36. Most important, P.W.3 has not mentioned in his testimony the date and time when he had last seen Ghanshyam with Mangal at his doorstep. He, like all other witnesses, has stated that the incident had occurred about one and a half years ago. Had P.W.3 proved Ex.Ka.3 as the report written on his dictates or information, then, based on a conjoint reading of his testimony with the said written tehrir, the date and time could have been held to be proved, but, as already opined hereinabove, Ex.Ka.3 itself has not been proved as the one based on P.W.3's dictation as it has been stated by P.W.3 in his cross examination that it was written on the oral dictation of Sub-Inspector. The Scribe of the report has not been examined, therefore, its contents are highly doubtful for the reasons already given above. In these circumstances, non-mentioning of date and time when accused was last seen with the deceased in his testimony before the trial court prejudices the case of prosecution materially as far as last seen theory is concerned. The testimony of P.W.3 is full of contradictions in itself. The testimony of P.W.3 is not reliable to prove the event of last seen.

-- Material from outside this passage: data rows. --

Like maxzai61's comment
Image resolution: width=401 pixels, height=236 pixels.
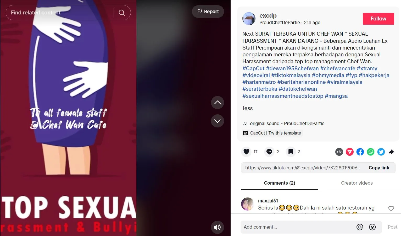[391, 208]
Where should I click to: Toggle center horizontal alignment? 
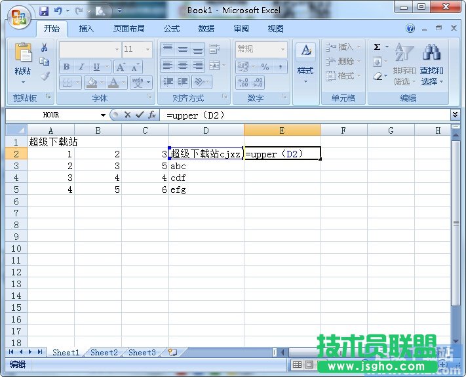pos(182,66)
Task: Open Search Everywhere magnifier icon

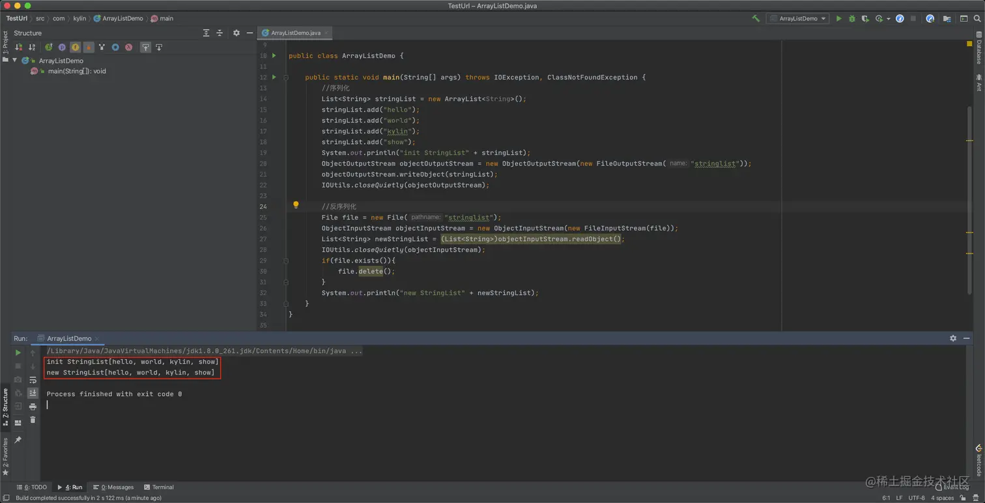Action: [977, 19]
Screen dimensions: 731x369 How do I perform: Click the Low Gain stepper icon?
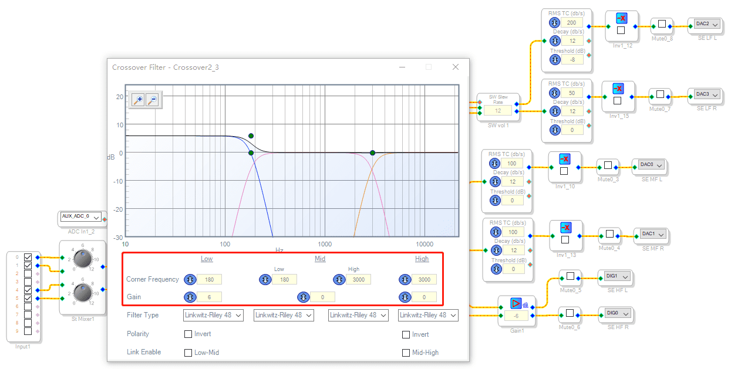click(x=190, y=297)
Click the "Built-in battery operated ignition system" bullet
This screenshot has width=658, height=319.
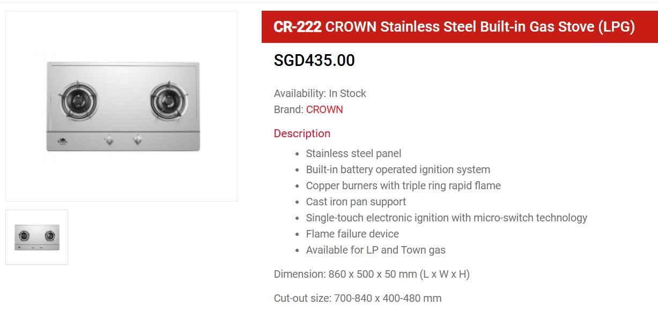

37. P.W.5-Amit Kumar Sharma is said to have been present at the door of P.W.3 where Mangal was also present. He has stated in his testimony that about one and a half years ago at about 11-12 in the day, he and Sarvesh were on the way to their fields when they reached the door of P.W.3-Ram Harakh, they saw P.W.3-Ram Harakh, his son-Mangal and brother-in-law of Ram Harakh (Ghanshyam) i.e. the accused, who were having tea. He was offered tea by Ram Harakh but he did not drink it. The accused had spoken about taking Mangal to the Mela after having tea. Mangal had gone along with Ghanshyam. Thereafter, he and Sarvesh went to their fields. In cross-examination, he has inter alia stated that he had good relations with Ram Harakh and had never visited the house of the accused but knew him. He has, however, stated that he did not remember the day on which he had seen Ghanshyam at the doors of Ram Harakh in the presence of Mangal. He did not remember the date, day or year. In view of this statement in cross-examination, his testimony so far as last seen theory is concerned is not of much consequence as unless he disclosed at least the date and time on which he saw Ghanshyam at the door of Ram Harakh, his testimony would be of no help.
38. We may also discuss another last seen theory set up by the prosecution based on the testimony of P.W.8- Maiku Lal and P.W.10- Bhageerath. P.W.10- Bhageerath has inter alia testified in his examination-in-chief that about one and a half years ago in the month of December, he and Maiku Lal (P.W.8), resident of Village- Lakhaicha had gone in the evening to the temple situated at Village- Bibipur to offer Prasad. After offering Prasad when they were returning at about 06:30 P.M. they saw the deceased-Mangal and the accused-Ghanshyam at the liquor shop. He had asked them as to what were they doing at the shop to which the accused-Ghanshyam responded that they had felt like drinking liquor the said day and thereafter, they would go to see movie at Zaidpur and stay there. He had heard after three or four days that Mangal had died. P.W.10 has not mentioned the date on which he had seen the accused with the deceased, therefore, his testimony also looses its significance so far as last seen theory is concerned. Moreover, his statement even in cross-examination that he and Maiku Lal had seen Mangal and Ghanshyam at the liquor shop in the circumstances mentioned hereinabove is contradicted by the testimony of Maiku Lal-P.W.8 who has denied having seen them and has turned hostile, therefore, this 'second last seen case' set-up by the prosecution is also not credible. Moreover, in his examination-in-chief he has stated that he had seen Mangal with Ghanshyam three or four days prior to hearing about murder of Mangal. He must have heard about murder of Mangal on or after 22.12.2005 when his body was identified by P.W.3, therefore, he must have seen them three or four days prior to it i.e. on 18.12.2005 or 19.12.2005. This is impossible as dead body of deceased was discovered in the morning of 17.12.2005 by the Chowkidar. Further, if as stated by him, P.W.10 had met Ram Harakh two or three days after Mangal went missing and had told Ram Harakh i.e. P.W.3 about having seen Mangal and Ghanshyam at the liquor shop at Bibipur Village then Ram Harakh (P.W.3) would have mentioned this fact in his written tehrir submitted on 22.12.2005 but he has not done so nor has he stated this fact in his testimony. Testimony of P.W.10 is not at all reliable.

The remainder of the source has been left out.